*** Opening Data for this exercise ***

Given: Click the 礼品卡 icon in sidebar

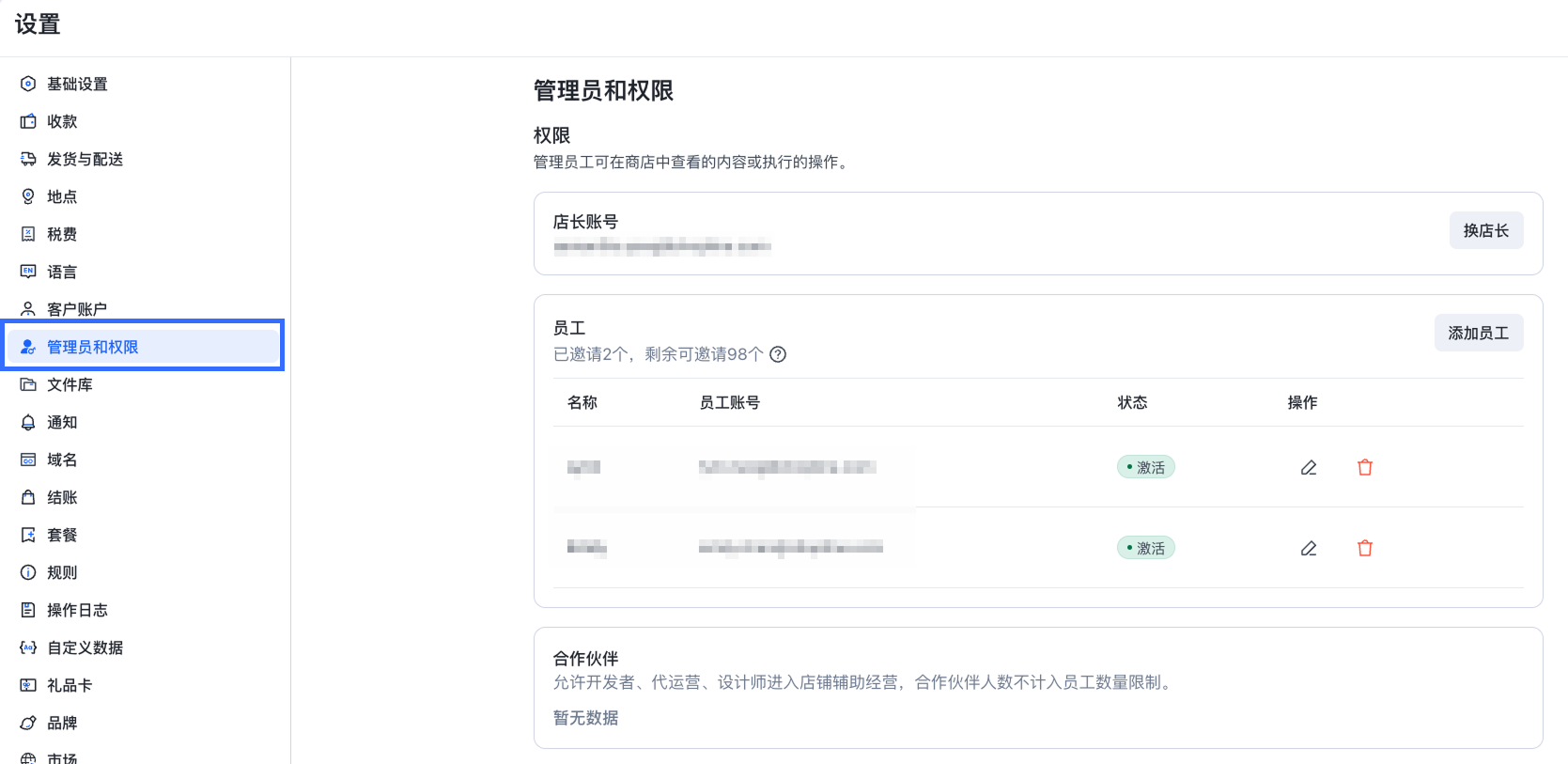Looking at the screenshot, I should coord(28,685).
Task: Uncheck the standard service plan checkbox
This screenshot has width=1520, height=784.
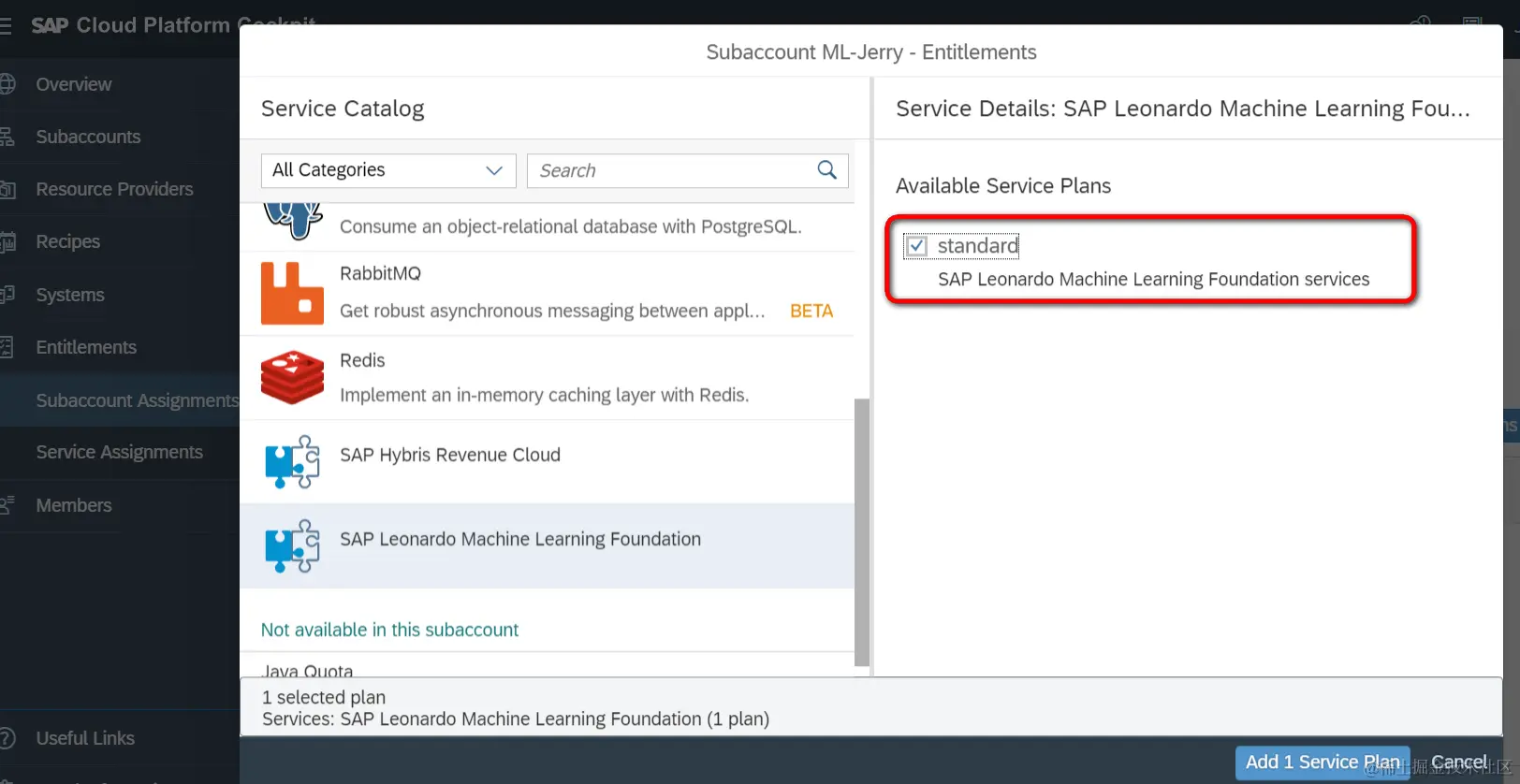Action: (916, 246)
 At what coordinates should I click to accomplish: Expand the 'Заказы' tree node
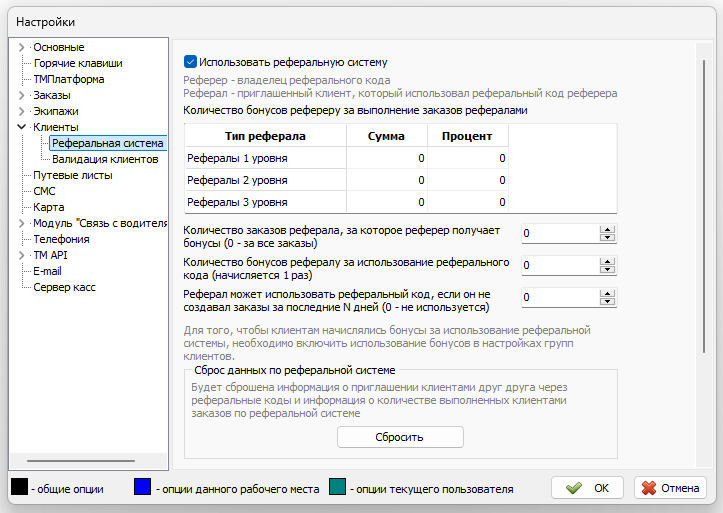(21, 95)
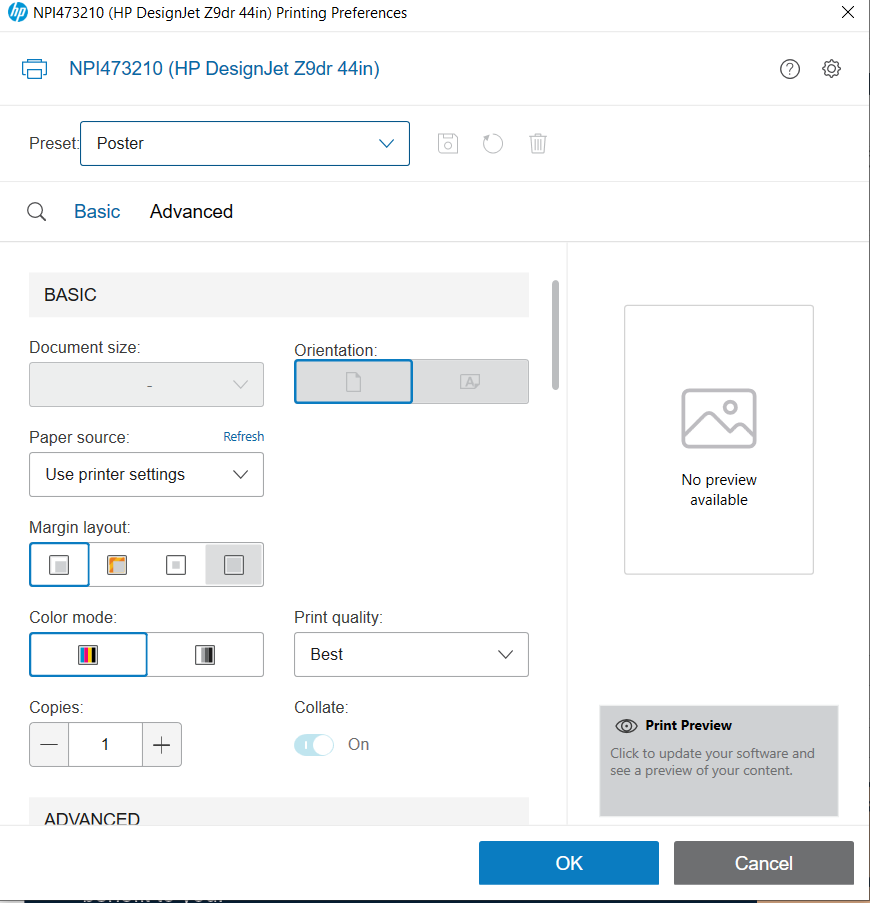Open printer settings via the gear icon
Viewport: 870px width, 903px height.
pyautogui.click(x=831, y=68)
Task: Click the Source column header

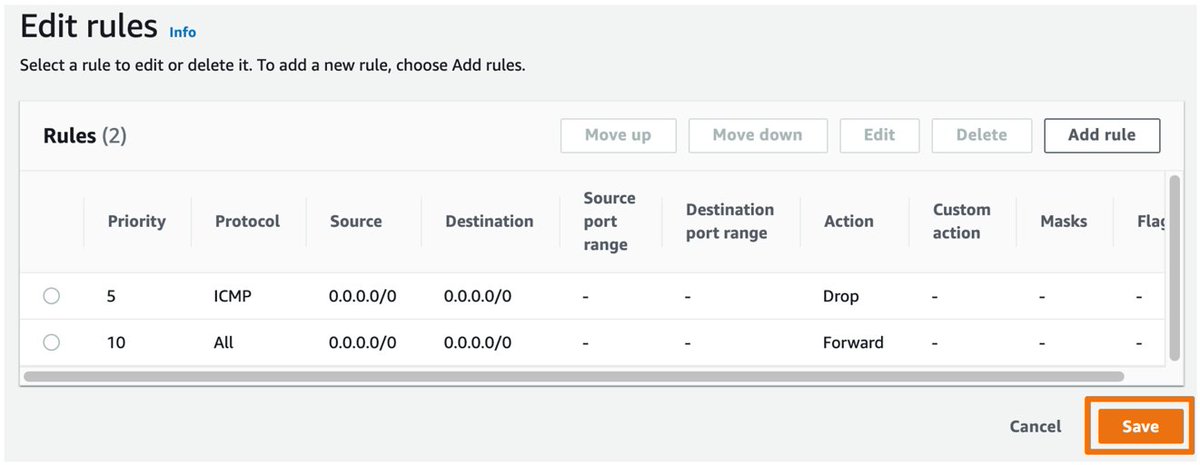Action: (x=356, y=221)
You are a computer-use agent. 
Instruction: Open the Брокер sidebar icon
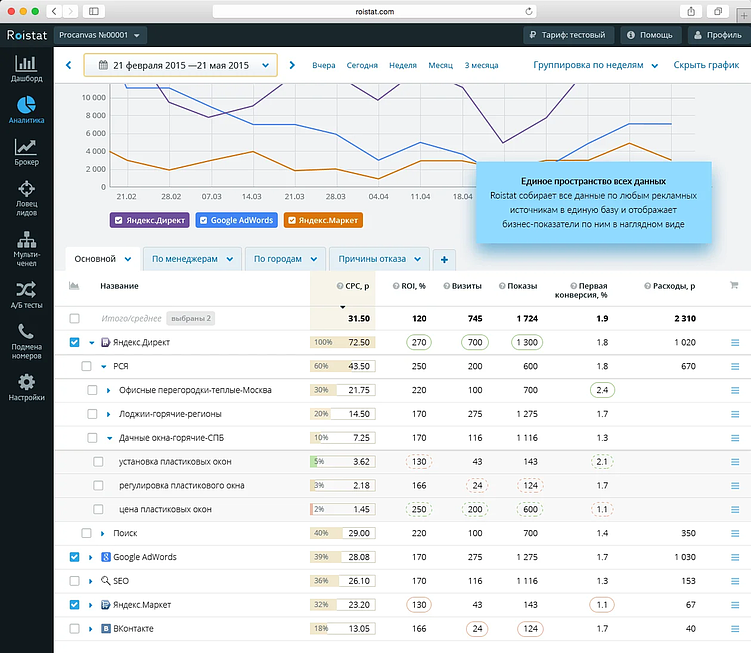pos(26,151)
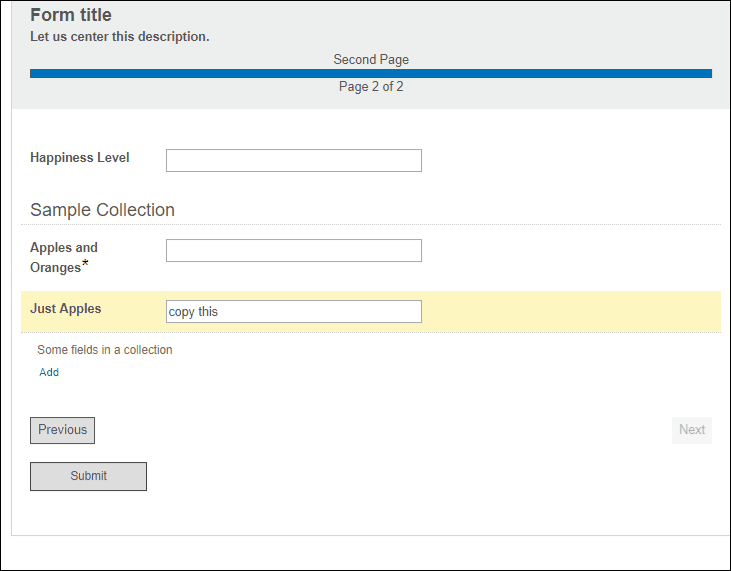Viewport: 731px width, 571px height.
Task: Click the 'Some fields in a collection' text
Action: (x=105, y=350)
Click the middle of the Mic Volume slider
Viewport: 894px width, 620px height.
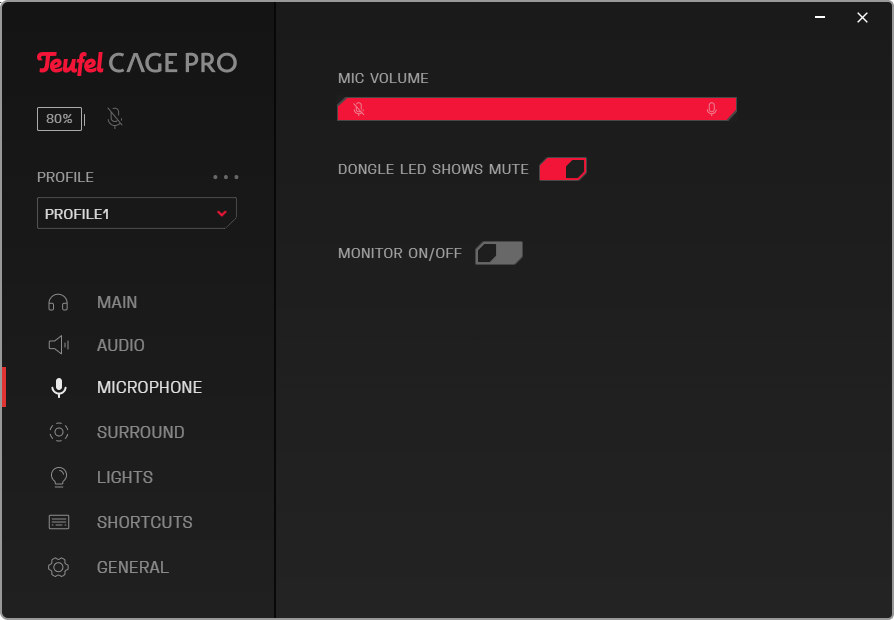point(536,109)
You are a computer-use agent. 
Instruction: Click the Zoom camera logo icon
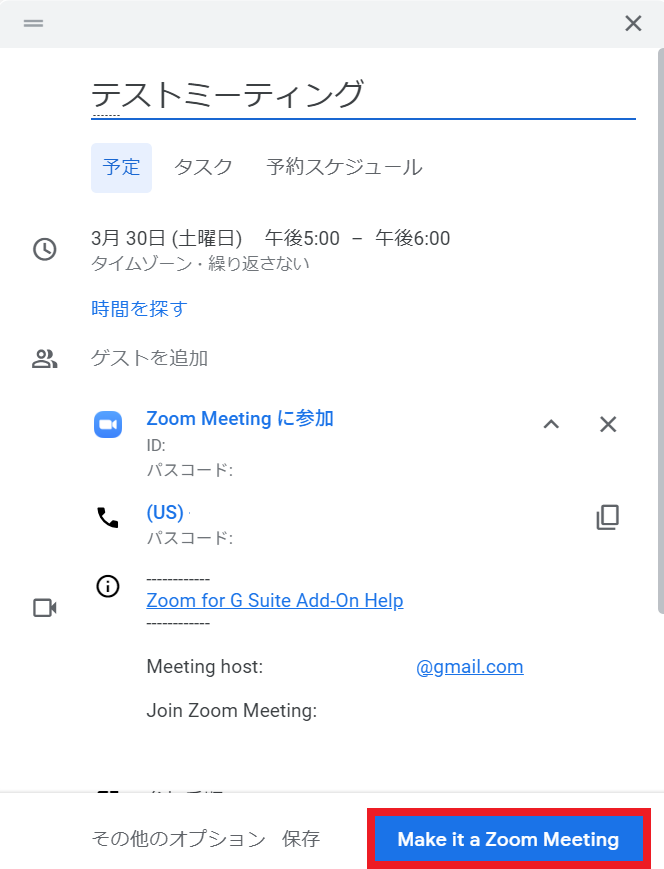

*** Closing Data for this exercise ***

What to work on
Keeping the pictures out, print the entries above exactly as written.

Your response
Given: Click the 礼品卡 icon in sidebar

Looking at the screenshot, I should coord(28,685).
Task: Uncheck the standard service plan checkbox
This screenshot has width=1520, height=784.
Action: (916, 246)
 At what coordinates should I click to accomplish: Expand the 'Заказы' tree node
(21, 95)
Open printer settings via the gear icon
Viewport: 870px width, 903px height.
pyautogui.click(x=831, y=68)
Task: Click the Source column header

Action: (x=356, y=221)
You are a computer-use agent. 
Instruction: Open the Брокер sidebar icon
pos(26,151)
Viewport: 731px width, 571px height.
Task: Click the 'Some fields in a collection' text
Action: (x=105, y=350)
Click the middle of the Mic Volume slider
Viewport: 894px width, 620px height.
point(536,109)
You are a computer-use agent. 
Instruction: Click the Zoom camera logo icon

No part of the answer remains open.